### Extracted records

———

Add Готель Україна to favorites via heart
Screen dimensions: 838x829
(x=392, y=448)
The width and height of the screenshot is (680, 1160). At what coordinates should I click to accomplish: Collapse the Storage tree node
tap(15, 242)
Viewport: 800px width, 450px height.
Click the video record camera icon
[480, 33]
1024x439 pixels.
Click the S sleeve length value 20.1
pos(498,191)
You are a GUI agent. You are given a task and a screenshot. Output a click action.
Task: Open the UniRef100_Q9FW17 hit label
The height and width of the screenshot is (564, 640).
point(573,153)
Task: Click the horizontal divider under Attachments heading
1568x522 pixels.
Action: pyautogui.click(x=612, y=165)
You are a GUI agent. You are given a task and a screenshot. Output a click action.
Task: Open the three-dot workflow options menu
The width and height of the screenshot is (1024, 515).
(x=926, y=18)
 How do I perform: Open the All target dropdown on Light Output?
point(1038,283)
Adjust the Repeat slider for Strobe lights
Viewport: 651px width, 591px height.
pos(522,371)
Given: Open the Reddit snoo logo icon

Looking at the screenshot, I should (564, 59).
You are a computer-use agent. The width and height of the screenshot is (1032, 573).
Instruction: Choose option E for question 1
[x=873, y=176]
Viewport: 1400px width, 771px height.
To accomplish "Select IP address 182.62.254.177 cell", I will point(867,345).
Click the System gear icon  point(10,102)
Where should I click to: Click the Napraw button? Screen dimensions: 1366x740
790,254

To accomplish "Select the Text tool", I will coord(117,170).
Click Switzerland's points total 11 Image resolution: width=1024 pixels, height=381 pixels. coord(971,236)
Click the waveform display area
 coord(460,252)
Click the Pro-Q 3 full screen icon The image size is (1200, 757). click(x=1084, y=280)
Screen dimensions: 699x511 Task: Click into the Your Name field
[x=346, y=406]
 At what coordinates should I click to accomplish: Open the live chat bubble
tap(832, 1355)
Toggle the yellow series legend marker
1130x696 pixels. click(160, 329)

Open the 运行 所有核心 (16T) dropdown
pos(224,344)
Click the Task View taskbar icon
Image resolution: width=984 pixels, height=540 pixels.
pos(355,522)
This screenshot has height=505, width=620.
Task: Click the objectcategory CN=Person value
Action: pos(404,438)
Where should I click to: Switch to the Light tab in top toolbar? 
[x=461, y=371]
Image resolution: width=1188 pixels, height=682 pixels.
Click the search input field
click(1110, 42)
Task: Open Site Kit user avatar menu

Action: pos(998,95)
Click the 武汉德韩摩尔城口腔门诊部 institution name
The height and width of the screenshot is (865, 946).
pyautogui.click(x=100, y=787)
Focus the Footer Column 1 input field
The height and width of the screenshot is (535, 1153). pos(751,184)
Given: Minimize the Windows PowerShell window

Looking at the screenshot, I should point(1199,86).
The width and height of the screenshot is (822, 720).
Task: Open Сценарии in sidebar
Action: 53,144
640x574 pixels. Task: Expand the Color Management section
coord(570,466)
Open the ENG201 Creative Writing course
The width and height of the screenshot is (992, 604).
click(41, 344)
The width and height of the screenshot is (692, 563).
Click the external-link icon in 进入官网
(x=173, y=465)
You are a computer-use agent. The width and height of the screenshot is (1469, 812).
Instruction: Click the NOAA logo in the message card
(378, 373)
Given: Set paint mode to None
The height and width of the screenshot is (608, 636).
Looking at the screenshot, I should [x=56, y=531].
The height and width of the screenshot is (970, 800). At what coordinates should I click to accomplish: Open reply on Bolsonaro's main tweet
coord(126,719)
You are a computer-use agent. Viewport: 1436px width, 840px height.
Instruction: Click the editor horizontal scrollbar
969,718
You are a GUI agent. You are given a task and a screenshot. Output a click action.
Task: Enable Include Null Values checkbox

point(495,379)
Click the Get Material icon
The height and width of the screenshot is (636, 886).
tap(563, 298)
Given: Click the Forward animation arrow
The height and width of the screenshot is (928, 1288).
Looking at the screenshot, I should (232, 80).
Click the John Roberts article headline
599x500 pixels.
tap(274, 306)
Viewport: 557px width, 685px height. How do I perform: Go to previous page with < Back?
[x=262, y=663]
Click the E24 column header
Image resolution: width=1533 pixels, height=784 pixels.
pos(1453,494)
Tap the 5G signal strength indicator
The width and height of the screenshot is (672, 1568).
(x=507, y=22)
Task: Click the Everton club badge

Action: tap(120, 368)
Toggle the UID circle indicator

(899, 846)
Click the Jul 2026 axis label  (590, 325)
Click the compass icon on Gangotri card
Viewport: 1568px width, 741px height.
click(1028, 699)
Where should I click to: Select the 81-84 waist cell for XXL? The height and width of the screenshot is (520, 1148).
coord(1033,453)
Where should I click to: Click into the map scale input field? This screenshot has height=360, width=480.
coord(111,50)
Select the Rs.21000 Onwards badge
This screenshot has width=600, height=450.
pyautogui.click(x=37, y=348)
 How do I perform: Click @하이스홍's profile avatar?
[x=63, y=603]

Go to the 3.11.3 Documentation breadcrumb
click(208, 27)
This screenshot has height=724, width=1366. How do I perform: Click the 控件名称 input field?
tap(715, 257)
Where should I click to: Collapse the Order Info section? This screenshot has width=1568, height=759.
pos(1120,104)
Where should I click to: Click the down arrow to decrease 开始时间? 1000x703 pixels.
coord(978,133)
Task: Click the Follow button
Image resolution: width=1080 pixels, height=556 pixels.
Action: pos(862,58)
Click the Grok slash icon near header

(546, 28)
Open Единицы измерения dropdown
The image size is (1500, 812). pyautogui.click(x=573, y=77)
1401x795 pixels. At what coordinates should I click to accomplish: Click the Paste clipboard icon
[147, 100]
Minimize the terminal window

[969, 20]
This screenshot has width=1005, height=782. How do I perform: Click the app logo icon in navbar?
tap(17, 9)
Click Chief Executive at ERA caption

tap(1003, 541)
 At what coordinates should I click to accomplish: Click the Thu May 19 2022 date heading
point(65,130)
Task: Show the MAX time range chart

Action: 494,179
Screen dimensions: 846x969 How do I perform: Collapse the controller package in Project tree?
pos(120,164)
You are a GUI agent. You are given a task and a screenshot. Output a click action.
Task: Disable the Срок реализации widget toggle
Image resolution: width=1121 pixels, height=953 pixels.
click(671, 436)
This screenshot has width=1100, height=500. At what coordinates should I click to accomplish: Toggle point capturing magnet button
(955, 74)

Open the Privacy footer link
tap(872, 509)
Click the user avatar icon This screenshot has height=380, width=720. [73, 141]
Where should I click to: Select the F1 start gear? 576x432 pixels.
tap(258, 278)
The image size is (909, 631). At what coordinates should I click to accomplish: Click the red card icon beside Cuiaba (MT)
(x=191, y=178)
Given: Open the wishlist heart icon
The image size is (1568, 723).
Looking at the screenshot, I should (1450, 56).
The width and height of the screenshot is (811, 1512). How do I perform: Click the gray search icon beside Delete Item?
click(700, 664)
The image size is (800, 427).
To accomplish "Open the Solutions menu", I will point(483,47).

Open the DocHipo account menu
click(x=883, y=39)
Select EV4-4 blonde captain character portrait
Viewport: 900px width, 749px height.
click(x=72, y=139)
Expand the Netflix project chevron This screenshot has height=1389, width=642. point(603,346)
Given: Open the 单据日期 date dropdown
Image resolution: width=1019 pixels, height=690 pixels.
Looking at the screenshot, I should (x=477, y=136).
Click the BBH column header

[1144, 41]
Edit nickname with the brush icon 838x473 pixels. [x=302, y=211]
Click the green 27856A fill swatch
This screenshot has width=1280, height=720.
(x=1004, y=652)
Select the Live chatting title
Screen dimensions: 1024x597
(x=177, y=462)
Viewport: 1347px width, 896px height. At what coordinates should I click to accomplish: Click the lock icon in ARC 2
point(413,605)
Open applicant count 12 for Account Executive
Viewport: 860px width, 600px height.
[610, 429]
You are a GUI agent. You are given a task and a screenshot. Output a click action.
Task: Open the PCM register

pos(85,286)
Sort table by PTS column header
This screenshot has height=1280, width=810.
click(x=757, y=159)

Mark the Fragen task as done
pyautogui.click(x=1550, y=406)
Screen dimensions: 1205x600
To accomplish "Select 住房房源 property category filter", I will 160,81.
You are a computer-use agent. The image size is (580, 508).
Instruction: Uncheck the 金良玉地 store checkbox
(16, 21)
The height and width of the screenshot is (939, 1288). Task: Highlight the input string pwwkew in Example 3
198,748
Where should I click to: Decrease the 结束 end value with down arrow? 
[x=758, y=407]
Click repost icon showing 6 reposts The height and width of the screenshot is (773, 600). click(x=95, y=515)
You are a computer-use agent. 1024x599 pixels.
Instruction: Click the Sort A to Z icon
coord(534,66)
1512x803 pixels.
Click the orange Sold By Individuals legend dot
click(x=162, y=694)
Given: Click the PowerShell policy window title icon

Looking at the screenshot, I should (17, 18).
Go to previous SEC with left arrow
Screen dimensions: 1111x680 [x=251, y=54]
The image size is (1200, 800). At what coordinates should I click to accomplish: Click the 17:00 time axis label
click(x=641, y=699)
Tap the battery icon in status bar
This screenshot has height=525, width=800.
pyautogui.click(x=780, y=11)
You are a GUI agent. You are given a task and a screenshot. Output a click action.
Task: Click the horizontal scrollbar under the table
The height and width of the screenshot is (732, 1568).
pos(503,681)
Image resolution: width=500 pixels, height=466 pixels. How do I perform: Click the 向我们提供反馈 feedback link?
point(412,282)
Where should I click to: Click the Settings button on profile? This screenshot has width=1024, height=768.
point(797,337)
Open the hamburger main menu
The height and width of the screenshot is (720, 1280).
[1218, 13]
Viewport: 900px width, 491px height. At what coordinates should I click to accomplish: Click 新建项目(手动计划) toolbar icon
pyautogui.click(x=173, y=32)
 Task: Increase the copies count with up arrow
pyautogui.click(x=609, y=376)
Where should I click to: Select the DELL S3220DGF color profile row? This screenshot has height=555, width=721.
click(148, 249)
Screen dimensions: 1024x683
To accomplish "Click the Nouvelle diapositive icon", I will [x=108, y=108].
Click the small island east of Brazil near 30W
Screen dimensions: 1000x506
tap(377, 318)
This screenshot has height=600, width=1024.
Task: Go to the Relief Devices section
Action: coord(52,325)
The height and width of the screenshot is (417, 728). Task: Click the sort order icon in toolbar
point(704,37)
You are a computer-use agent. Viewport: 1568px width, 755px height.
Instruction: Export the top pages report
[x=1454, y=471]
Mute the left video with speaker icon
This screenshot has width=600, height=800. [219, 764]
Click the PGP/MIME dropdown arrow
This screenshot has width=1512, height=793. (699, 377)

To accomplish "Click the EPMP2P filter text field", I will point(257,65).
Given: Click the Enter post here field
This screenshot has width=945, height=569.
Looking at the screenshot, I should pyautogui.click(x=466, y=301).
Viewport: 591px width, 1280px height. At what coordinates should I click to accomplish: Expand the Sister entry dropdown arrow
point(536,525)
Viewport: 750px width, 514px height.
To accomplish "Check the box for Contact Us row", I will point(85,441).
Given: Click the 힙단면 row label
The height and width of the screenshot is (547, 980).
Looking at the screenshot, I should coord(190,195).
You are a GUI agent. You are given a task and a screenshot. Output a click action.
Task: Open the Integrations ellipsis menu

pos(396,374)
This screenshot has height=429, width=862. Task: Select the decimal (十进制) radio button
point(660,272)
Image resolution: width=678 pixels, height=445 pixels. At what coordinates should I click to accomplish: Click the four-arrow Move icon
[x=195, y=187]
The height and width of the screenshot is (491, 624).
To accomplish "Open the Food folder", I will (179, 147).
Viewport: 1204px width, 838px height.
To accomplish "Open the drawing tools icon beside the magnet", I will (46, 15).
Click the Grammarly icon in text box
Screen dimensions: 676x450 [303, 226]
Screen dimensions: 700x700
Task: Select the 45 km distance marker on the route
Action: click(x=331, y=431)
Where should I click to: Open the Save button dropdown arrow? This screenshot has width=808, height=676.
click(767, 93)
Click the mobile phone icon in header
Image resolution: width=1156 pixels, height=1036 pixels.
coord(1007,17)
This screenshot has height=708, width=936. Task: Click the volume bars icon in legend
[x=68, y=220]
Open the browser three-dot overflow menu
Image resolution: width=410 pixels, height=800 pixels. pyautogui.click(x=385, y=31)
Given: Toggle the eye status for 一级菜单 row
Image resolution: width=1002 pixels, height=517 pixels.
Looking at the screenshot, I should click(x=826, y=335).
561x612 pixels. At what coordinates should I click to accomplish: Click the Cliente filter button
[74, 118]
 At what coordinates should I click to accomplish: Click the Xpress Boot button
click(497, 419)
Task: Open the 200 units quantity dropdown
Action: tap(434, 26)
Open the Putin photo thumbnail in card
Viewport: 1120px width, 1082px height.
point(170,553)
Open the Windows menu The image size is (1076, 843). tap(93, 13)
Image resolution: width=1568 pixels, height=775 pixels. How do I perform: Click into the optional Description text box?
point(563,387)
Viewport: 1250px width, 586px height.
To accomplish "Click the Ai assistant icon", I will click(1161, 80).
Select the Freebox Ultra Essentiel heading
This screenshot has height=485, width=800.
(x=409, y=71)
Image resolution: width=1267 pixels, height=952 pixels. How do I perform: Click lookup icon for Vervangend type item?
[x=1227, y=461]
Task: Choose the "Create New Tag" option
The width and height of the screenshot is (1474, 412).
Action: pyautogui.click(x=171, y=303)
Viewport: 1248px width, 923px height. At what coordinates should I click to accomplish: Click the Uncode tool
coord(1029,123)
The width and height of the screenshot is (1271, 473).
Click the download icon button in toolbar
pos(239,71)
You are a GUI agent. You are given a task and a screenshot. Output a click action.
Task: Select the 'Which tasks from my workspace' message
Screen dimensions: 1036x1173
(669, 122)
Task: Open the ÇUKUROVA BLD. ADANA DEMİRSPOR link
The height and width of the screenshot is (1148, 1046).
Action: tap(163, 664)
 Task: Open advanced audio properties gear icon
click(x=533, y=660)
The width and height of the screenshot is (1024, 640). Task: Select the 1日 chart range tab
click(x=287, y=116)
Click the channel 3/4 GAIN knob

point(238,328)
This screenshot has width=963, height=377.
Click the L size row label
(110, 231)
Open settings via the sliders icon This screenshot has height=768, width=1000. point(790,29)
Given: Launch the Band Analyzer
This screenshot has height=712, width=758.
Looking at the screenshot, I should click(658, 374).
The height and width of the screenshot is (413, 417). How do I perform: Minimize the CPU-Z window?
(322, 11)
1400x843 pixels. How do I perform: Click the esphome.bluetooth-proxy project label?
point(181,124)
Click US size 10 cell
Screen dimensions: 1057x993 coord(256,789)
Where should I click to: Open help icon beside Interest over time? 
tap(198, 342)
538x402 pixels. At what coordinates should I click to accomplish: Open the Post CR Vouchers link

———

### Exercise objective
Give back the records above exactly, limited to the lines between the one holding "Click the user" and the one holding "Select EV4-4 blonde", inclusive.

### Result for this exercise
Click the user avatar icon This screenshot has height=380, width=720. [73, 141]
Where should I click to: Select the F1 start gear? 576x432 pixels.
tap(258, 278)
The image size is (909, 631). At what coordinates should I click to accomplish: Click the red card icon beside Cuiaba (MT)
(x=191, y=178)
Given: Open the wishlist heart icon
The image size is (1568, 723).
Looking at the screenshot, I should (1450, 56).
The width and height of the screenshot is (811, 1512). How do I perform: Click the gray search icon beside Delete Item?
click(700, 664)
The image size is (800, 427).
To accomplish "Open the Solutions menu", I will point(483,47).

Open the DocHipo account menu
click(x=883, y=39)
Select EV4-4 blonde captain character portrait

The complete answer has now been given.